Buna göre eldeki dosyaya baktığımızda dava tarihinin 21/07/2017 olduğu davacı tarafından davalı sigorta şirketlerine, tarafından dava açmadan önce davalıya usulüne uygun şekilde tüm evraklar ile eksiksiz bir biçimde başvuru yapılmadığı, anlaşılmakla davalı sigorta şirketleri yönünden yönünden davanın usulden reddine karar verilmesi gerekirken kabulüne karar verilmiş olması yerinde görülmemiş, davalının istinaf başvurusunun kabulü ile ilk derece mahkemesi kararının kaldırılarak davanın usulden reddine karar vermek gerekmiştir.

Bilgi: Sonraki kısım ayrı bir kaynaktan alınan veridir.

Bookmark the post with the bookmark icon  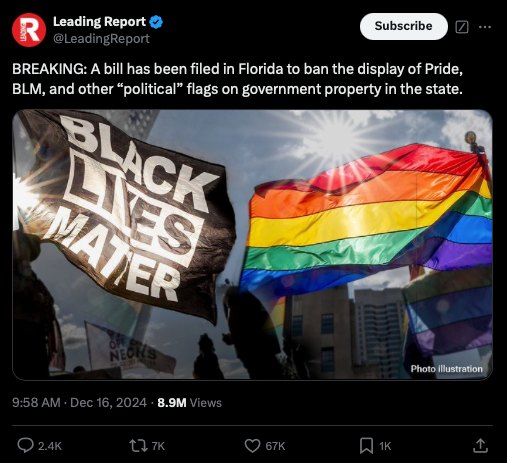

HMK 353/1-b-2 maddesine göre “Yargılamada eksiklik bulunmamakla beraber, kanunun olaya uygulanmasında hata edilip de yeniden yargılama yapılmasına ihtiyaç duyulmadığı takdirde veya kararın gerekçesinde hata edilmiş ise düzelterek yeniden esas hakkında” duruşma yapılmadan karar verilebileceği düzenlenmiştir. Dosya kapsamına göre yeniden yargılama yapılmasına gerek bulunmadığı anlaşılmakla davalı … Sigorta A.Ş. vekili ile davalı … Sigorta A.Ş. vekilinin istinaf başvurusunun kabulü ile ilk derece mahkemesi kararının HMK 353/1-b-2 maddesi gereğince yeniden hüküm kurulmak üzere kaldırılmasına karar verilmesi gerekmiş ve aşağıdaki şekilde hüküm kurulmuştur.

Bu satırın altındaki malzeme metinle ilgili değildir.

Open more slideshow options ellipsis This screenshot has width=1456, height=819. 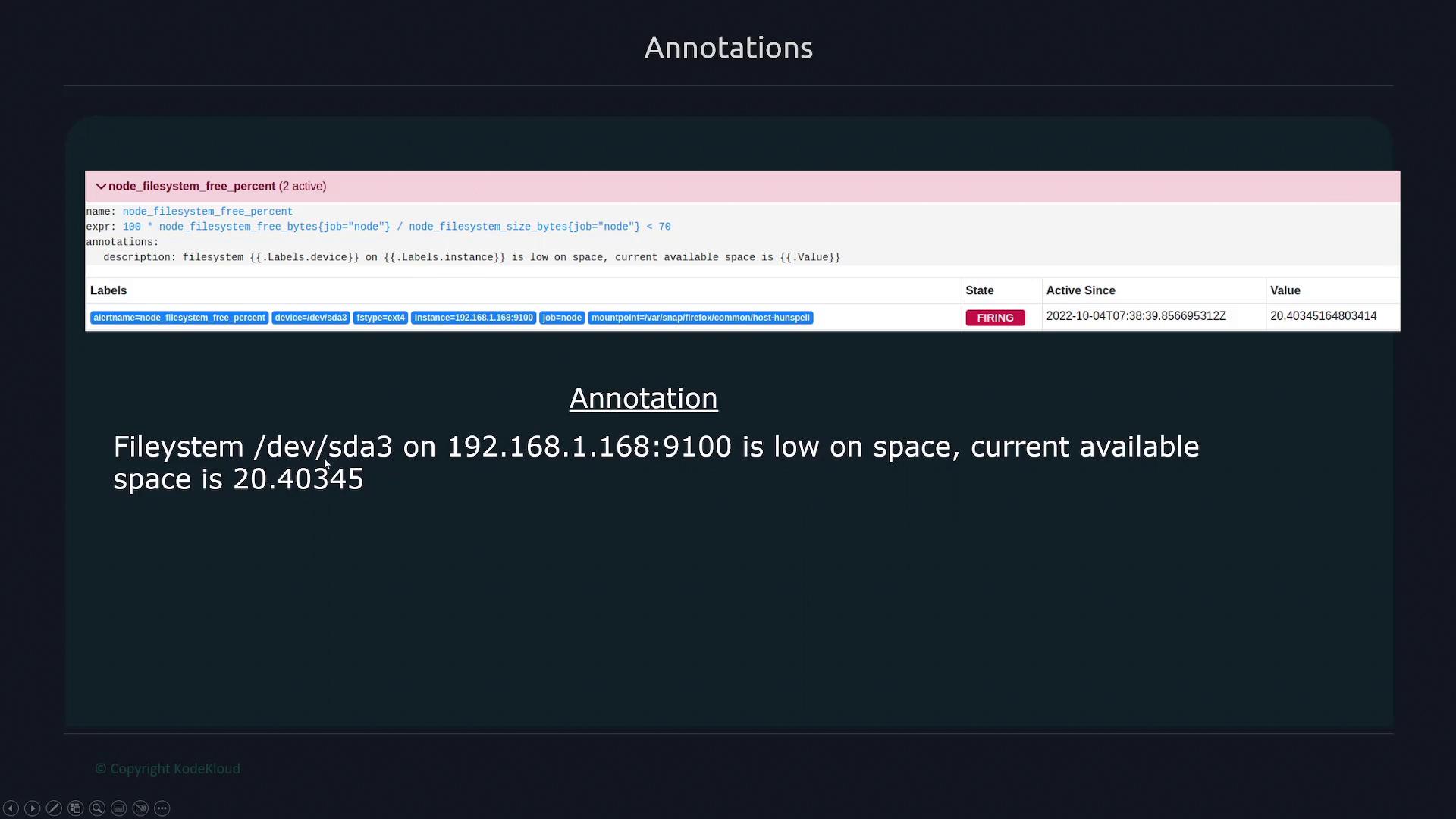(162, 808)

HÜKÜM: Gerekçesi yukarıda açıklandığı üzere;
1-Davacı vekilinin istinaf başvurusunun REDDİNE,
2-Davalı … Sigorta A.Ş. vekili ve davalı … Sigorta A.Ş. vekilinin istinaf başvurusunun KABULÜNE,
6100 sayılı Hukuk Muhakemeleri Kanununun 353/1-b/2. maddesi hükmü uyarınca düzelterek yeniden esas hakkında karar verilmek üzere Adana 3. Asliye Ticaret Mahkemesinin 05/11/2020 tarih ve … Esas, … karar sayılı kararının KALDIRILMASINA,
2-Davanın dava şartı yokluğu nedeniyle usulden REDDİNE;
Harç yönünden:
3-Harçlar Kanunu uyarınca alınması gereken 80,70 TL karar harcından, peşin alınan 31,40 TL ve ıslah ile alınan 65,00 TL olmak üzere toplam 96,40 TL harcın mahsubu ile fazla yatırıldığı anlaşılan 15,70 TL harcın karar kesinleştiğinde talep edilmesi halinde davacı tarafa iadesine,
Yargılama giderleri yönünden:
4-Davacı tarafından yapılan yargılama giderlerinin üzerinde bırakılmasına,
5-HMK’nın 333. Maddesi uyarınca hükmün kesinleşmesinden sonra taraflarca yatırılan ve kullanılmayan gider avanslarının bulunması halinde ilgililerine iadesine,
Vekalet ücreti yönünden:
6-Davalılar kendilerini vekil ile temsil ettirmiş olduğundan AAÜT uyarınca hesap olunan 5.100,00 TL vekalet ücretinin davacıdan alınarak davalılara ödenmesine,
İstinaf giderleri açısından;
8-Harçlar Kanunu uyarınca davacıdan alınması gereken 80,70 TL istinaf karar harcının davacı tarafından peşin yatırılan 59,30 TL harçtan mahsubu ile bakiye 21,40 TL harcın davacıdan alınarak hazineye gelir kaydına,
9-Davalılar … Sigorta A.Ş. ile davalı … Sigorta A.Ş. tarafından yatırılan istinaf karar harçlarının talep halinde iadesine,
10-İstinaf aşamasında duruşma yapılmadığı için istinaf incelemesi için vekalet ücreti takdirine yer olmadığına,
11-Davalı … Sigorta A.Ş. tarafından yapılan 54,50 TL istinafa dosya gönderme ücretinin davacıdan alınarak bu davalıya verilmesine,
12-Kesin olan işbu kararın taraflara tebliği, avans iade ve harç tahsil işlemlerinin HMK’nın 359/3. maddesi gereğince İlk Derece Mahkemesince yerine getirilmesine,

Dair, 6100 sayılı Hukuk Muhakemeleri Kanunu’nun 362. maddesi gereğince; miktar veya değeri yüz yedi bin doksan (107.090,00) Türk Lirasını geçmeyen davalara ilişkin kararlar hakkında temyiz yoluna başvurulamayacağından miktar itibari ile KESİN olmak üzere dosya üzerinde yapılan inceleme sonunda oy birliği ile karar verildi. 14.02.2022

… … … …
Başkan … Üye … Üye … Katip …

İş bu karar 5070 Sayılı Yasa hükümlerine uygun olarak elektronik imza ile imzalanmıştır.